The “Page Per Change” Model For Change Transition Documents

It is not a secret that when you breakdown larger complex change into smaller components in a simple way, you can get deeper understanding of the whys and hows. The idea of using a “Page Per Change” document is basically that you, being the project manager, take the issues and make them as direct as possible and illustrate the before and after on the same page. If you are able to do this, you provide a few benefits for your audience;

  1. Brief explanations of each issue they can reference when talking with you. You will get more informed feedback.
  2. Give people the ability to see you have done your homework and have built an understanding of the changes involved.
  3. Allow people to be charitable. Odds are they will at least find a few pages they can empathize and agree with even if they are reluctant to swallow all the upcoming changes.
  4. Provide a document everyone can reference easily when discussing issues among their own groups or departments.
  5. Allows you to clarify and define “feedback” instead of getting unfiltered complaints.
  6. Remove excuses for people to not be fully aware of the changes. Images and single pages are not too much to have to take on as a user if there is real concern.

Attached is a document I used last year around this time to summarize a website transition. We were redesigning the site and making some changes that affected thousands of users. The project was titled “Website Fixes” because the project with WhippleHill was meant mostly to address and correct issues in our original design of the website after using it for a few years.
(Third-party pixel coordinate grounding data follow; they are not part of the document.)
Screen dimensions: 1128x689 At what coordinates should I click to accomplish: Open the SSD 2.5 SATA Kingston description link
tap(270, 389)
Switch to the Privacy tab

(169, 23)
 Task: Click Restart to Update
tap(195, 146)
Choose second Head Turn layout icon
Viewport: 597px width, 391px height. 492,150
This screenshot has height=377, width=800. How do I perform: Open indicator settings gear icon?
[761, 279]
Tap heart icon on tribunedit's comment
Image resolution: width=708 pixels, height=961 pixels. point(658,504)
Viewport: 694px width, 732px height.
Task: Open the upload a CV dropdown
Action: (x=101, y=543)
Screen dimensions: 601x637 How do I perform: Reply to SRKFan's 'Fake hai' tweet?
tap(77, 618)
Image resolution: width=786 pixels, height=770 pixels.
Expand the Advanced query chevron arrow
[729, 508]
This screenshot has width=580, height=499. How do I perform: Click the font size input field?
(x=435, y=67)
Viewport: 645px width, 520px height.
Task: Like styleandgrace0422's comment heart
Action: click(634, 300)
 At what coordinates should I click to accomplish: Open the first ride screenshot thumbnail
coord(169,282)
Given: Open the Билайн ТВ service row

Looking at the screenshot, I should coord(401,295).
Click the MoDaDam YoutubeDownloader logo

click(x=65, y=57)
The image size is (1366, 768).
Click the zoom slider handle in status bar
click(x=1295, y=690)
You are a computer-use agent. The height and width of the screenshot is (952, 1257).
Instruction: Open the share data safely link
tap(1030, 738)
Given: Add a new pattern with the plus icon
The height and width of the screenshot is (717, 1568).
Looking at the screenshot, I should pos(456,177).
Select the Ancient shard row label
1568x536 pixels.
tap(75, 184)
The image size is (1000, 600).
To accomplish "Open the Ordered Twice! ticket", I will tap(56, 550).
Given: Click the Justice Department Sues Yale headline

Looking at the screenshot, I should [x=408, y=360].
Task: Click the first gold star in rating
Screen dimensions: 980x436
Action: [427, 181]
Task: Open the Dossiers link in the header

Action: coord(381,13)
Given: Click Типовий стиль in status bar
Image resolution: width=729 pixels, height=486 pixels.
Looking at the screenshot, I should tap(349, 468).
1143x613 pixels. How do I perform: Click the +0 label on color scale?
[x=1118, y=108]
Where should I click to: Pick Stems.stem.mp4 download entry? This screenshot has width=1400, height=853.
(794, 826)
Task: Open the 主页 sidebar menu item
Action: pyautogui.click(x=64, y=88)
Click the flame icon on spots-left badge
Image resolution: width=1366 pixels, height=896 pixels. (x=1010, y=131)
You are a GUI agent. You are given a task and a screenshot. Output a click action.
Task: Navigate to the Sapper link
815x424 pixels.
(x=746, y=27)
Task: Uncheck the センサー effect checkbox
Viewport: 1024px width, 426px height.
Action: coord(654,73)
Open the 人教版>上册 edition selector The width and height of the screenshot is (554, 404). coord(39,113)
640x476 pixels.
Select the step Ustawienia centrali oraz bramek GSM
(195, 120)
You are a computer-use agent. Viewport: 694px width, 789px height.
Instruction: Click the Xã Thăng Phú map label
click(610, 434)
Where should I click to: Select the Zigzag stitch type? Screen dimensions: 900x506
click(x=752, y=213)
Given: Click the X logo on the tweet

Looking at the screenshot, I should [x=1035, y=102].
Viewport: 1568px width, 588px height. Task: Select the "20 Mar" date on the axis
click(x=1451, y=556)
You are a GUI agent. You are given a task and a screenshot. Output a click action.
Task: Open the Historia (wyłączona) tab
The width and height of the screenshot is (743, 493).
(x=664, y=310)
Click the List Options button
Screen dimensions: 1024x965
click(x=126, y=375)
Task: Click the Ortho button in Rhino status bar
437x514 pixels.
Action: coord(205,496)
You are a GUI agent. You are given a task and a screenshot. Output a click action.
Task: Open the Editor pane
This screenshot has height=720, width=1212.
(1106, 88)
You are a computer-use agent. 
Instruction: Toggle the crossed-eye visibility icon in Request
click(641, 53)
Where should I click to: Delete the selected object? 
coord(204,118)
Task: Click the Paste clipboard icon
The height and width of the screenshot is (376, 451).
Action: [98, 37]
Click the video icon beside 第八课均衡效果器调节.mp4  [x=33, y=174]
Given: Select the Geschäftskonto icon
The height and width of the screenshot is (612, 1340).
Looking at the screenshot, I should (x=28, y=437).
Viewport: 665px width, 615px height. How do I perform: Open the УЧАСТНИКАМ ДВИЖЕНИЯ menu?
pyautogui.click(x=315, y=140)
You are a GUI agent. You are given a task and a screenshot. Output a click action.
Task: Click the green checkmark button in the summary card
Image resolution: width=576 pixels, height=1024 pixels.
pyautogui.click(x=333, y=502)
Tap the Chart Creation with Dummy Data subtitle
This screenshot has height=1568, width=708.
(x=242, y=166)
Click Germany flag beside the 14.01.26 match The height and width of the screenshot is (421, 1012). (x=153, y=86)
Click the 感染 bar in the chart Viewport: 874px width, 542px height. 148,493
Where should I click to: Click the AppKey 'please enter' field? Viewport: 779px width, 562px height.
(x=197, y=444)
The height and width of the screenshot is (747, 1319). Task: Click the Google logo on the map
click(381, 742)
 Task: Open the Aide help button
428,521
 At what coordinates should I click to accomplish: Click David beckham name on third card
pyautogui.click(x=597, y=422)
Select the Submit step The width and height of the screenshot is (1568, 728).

Click the image below to get a copy of the document to give you some ideas if you think the “Page Per Change” might work for your constituency. This document is for a website redesign, but the idea might work with any type of transition.

In my experience, when you are able to generate a document like this, it helps you and the audience affected because it helps get people on the same page while allowing you and your team to get the word out to others in an easy to digest method.

Hope this idea might be of help to you.

Note: The final document had a few other pages before going to the “Page Per Change” model.But, I used the same “single page” mindset for: a cover, a timeline, a summary of the project, page with website links on how to provide constructive feedback and contact information.